Mosher is now teaming up with other pro-life activists on a campaign to encourage Bush to eliminate all funding. The Catholic Family and Human Rights Institute (a pro-life U.N. lobby) and the House Pro-life Caucus have joined the campaign.

“Thirty-four million dollars is a ceiling — [Bush] doesn't have to spend any of this,” said Mosher. “Bush can invoke Kemp-Kasten Amendment. It forbids any U.S. money from subsidizing an agency that supports a regime that has forced abortions.”

In 1986, Mosher noted, President Ronald Reagan cut off all funding to UNFPA. (Bush's father, President George H.W. Bush, continued Reagan's policy until Bill Clinton became president in 1993.)

“We have some indication that [Bush] might do that. They have seen our report and we have heard that he might do the right thing,” said Mosher.

UNFPA Denials

According to UNFPA's Web site, the U.N. agency is currently funding a $20 million “country program,” begun in 1998, in conjunction with China's official population control program.

In response to the allegations made by the Population Research Institute, UNFPA sent its own investigative team to China, and then filed a report exonerating itself from any participation in coercive abortions or sterilizations.

In the report, UNFPA stated, “The team asked every official and reproductive health and family planning service provider it met during its visit if they knew of any such abuses. None did.”

The report continued, “The team also asked these officials and practitioners if such abuses were possible. They all said yes, such abuses were possible, but those responsible for them would be punished in accordance with the severity of the abuse in that Chinese law now specifically forbids such abuses.”

UNFPA's investigation is worthless, Mosher said.

“They organized an in-house team of their employees to go to China. Most of the time they spent talking with Chinese government officials,” said Mosher.

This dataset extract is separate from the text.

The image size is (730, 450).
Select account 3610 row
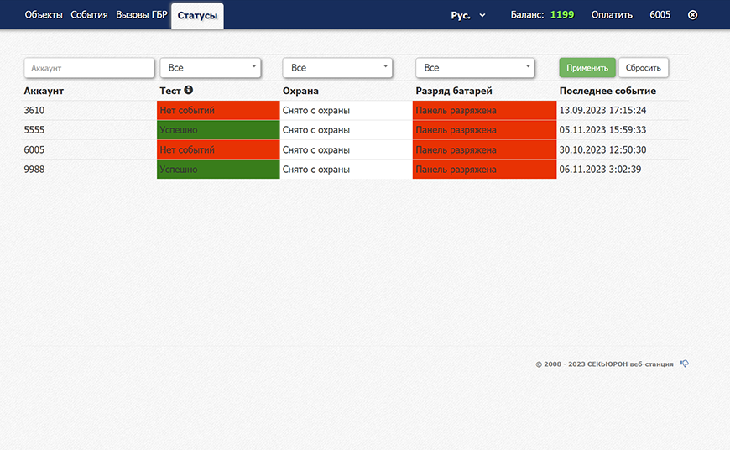click(x=355, y=111)
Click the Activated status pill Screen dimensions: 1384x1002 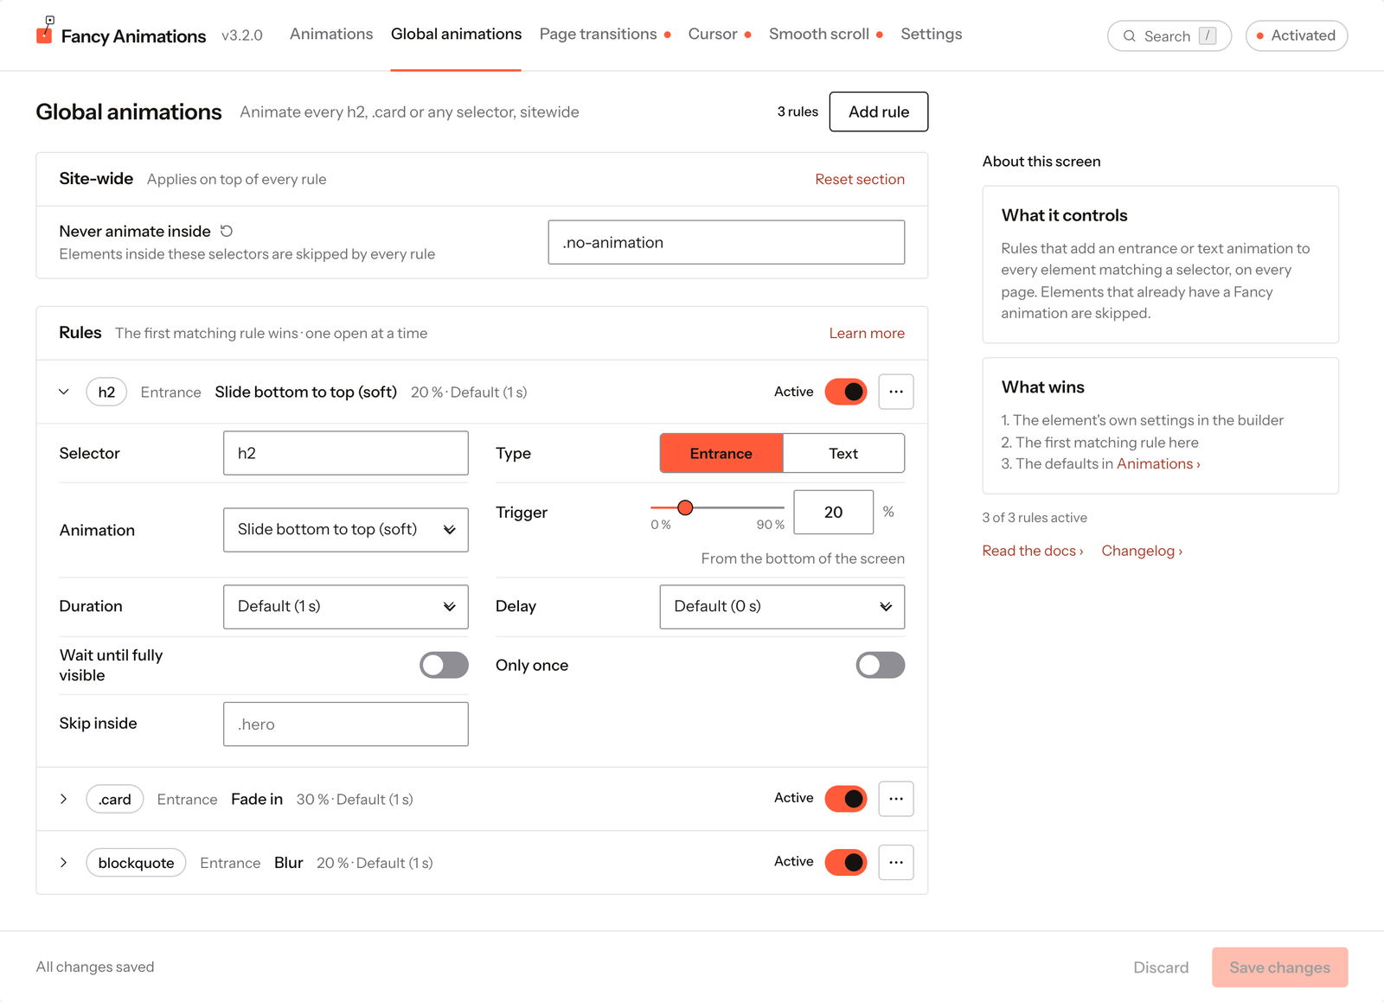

“They only spent a half-hour on house visits. If you visit a house with half a dozen Chinese government officials in tow, what do [the residents] say? Are you going to get complaints? No,” Mosher said.

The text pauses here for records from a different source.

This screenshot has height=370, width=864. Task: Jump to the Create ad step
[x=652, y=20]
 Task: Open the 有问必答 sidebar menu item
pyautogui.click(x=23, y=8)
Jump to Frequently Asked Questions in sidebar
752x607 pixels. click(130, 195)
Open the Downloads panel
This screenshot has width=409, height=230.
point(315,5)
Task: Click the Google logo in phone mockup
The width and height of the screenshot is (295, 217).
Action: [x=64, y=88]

He added that the Population Research Institute's interviews, conducted with women in private, were vastly more credible than those found in the UNFPA report.

UNFPA spokesman William Ryan would not answer questions regarding Mosher's allegations, but supplied a statement from UNFPA executive director Thoraya Obaid.

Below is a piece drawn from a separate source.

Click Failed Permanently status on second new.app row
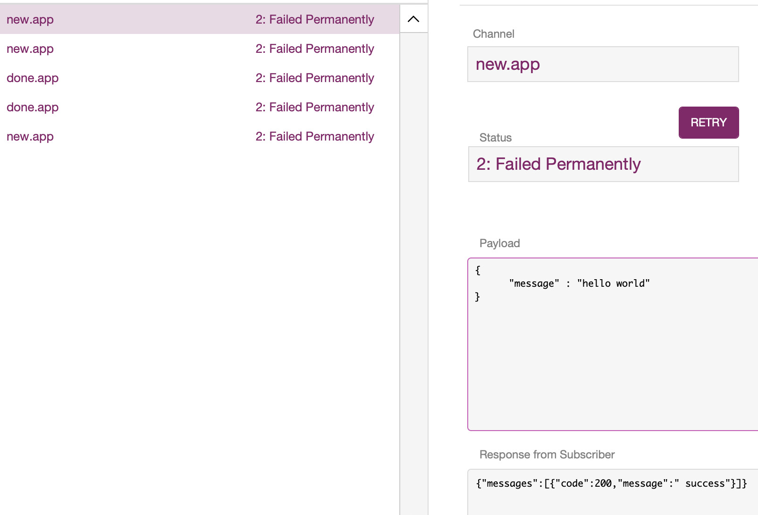This screenshot has width=758, height=515. (x=314, y=49)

Obaid expressed confidence that U.S. funding to her agency would be set at $34 million.

“I am very grateful for the strong support the Fund has received from the United States administration and Congress — in effect, a vote of confidence in our work,” said Obaid.

“We hope this signals a return by the United States to funding levels of a decade ago. The United States has traditionally stood in the forefront of international donors in the population field.”

The White House did not comment to the Register on how much money the administration planned to commit to UNFPA. According to the appropriation bill passed by Congress, Bush can assign any figure between zero and $34 million.

John Cusey, spokesman for the House Pro-Life Caucus said that any funding for UNFPA would be devastating. Even worse would be an increase over last year's $25 million.

‘Zero Funding’

“We have evidence of forced abortions in China of the worst kind,” Cusey said. “It should be zero funding. These guys have been caught. They shouldn't be rewarded.”

Austin Ruse, president of the New York-based Catholic Family and Human Rights Institute, agreed.

“Reducing UNFPA funding is a campaign that goes on every year. The good news is the investigations Mosher brought, as it has provided evidence of why the U.N. agency should be defunded,” said Ruse.

Ruse also criticized UNFPA's refusal to participate in the congressional hearings held in October to discuss the allegations of its involvement with coercive practices in China.

“They didn't even have the courtesy,” noted Ruse, “to send a representative to Congress to answer these charges.”

Joshua Mercer writes from Washington, D.C.